Son vœu fut bientôt exaucé. La servante revint avec une collection de gazettes, et l’éditeur s’étant assis auprès de son hôte, se mit à lire immédiatement.

Nous avons feuilleté le mémorandum de M. Pickwick, dans l’espoir de retrouver au moins un sommaire de ces magnifiques compositions ; mais ce fut vainement. Nous avons cependant des raisons de croire que la vigueur et la fraîcheur du style le ravirent entièrement, car M. Winkle a noté que ses yeux, comme par un excès de plaisir, restèrent fermés pendant toute la durée de la lecture.

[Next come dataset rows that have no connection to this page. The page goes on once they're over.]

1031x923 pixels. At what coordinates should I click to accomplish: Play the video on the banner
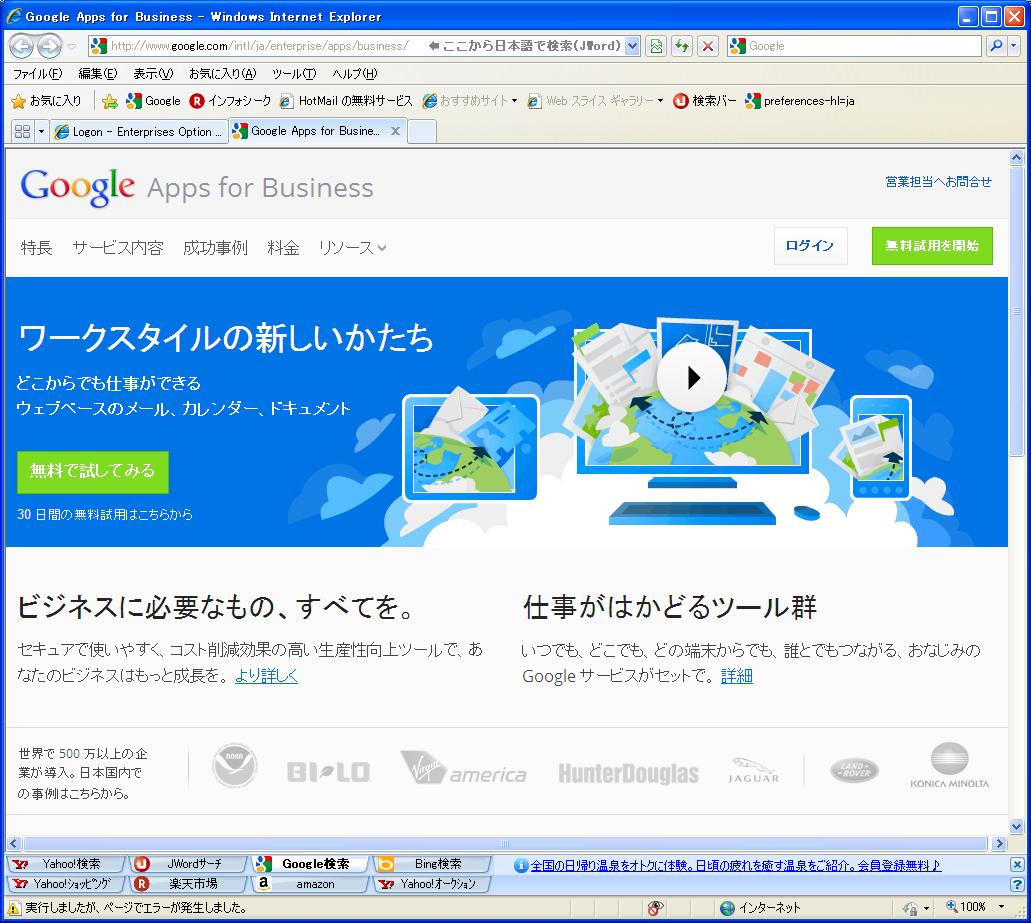tap(692, 377)
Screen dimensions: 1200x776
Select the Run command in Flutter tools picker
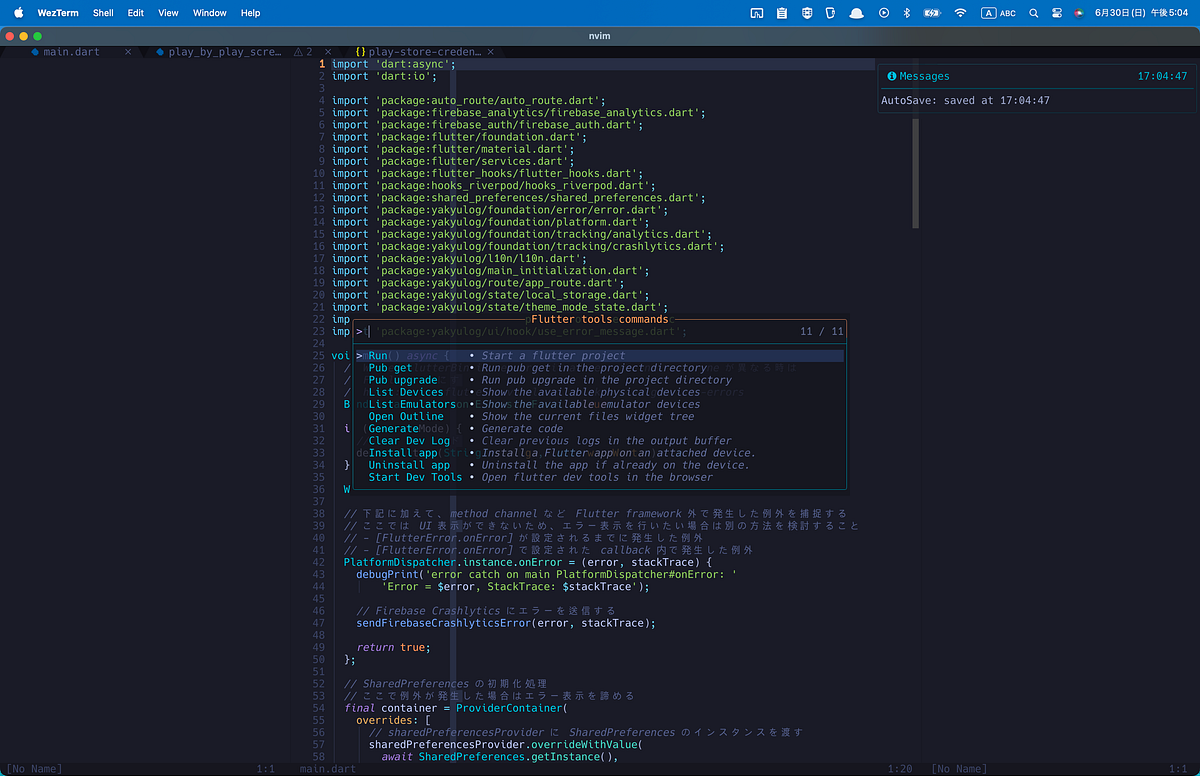(x=380, y=354)
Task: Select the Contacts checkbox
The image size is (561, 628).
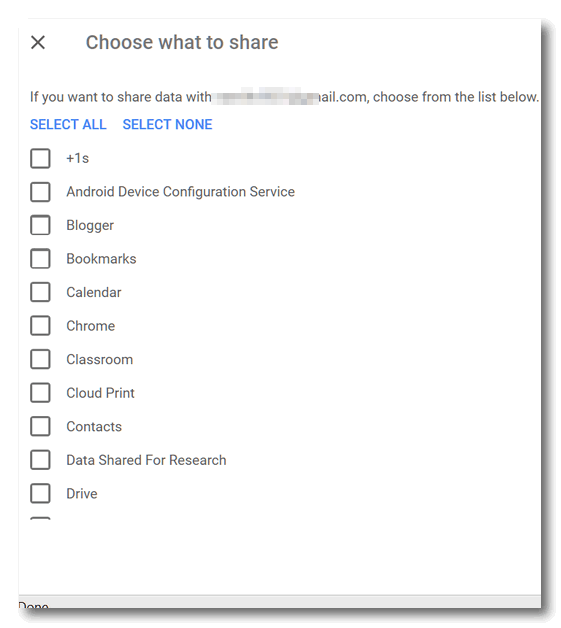Action: point(40,426)
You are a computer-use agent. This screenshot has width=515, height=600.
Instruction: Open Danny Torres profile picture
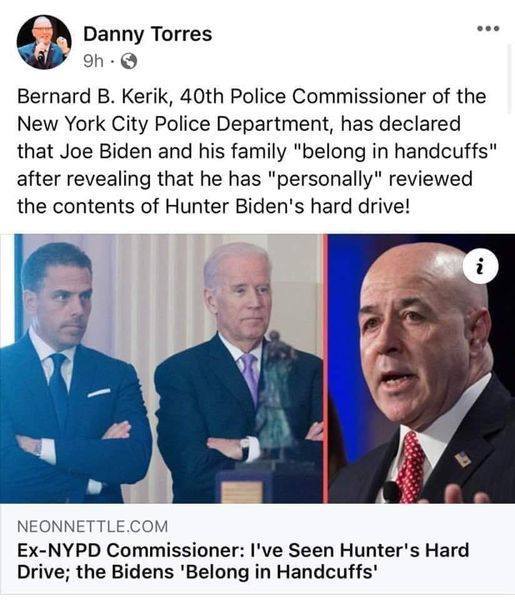[44, 42]
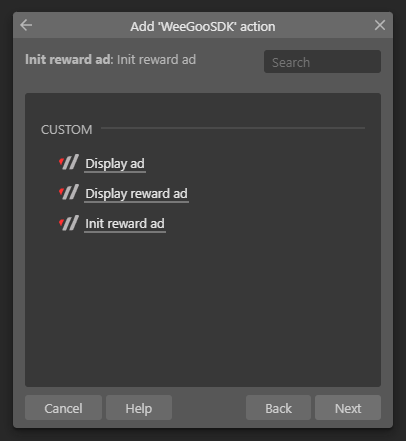The height and width of the screenshot is (441, 406).
Task: Focus the Search input field
Action: point(322,62)
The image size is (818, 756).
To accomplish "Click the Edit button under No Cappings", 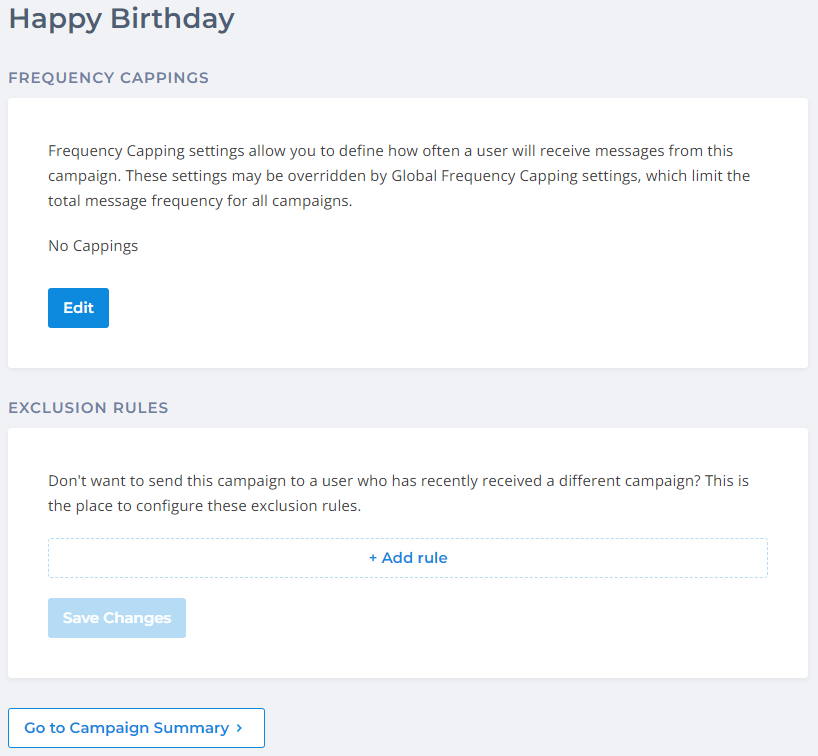I will coord(78,308).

L’annonce que le souper était servi mit un terme au jeu d’écarté et à la récapitulation des beautés de la Gazette. M. Winkle avait déjà fait des progrès considérables dans les bonnes grâces de Mme Pott. Elle était d’une humeur charmante, et n’hésita pas à l’informer confidentiellement que M. Pickwick était un vieux bonhomme tout à fait aimable. Il y a dans ces expressions une familiarité que ne se serait permise aucun de ceux qui connaissaient intimement l’esprit colossal de ce philosophe. Cependant nous les avons conservées parce qu’elles prouvent d’une manière touchante et convaincante la facilité avec laquelle il gagnait tous les cœurs, et le cas immense que faisaient de lui toutes les classes de la société.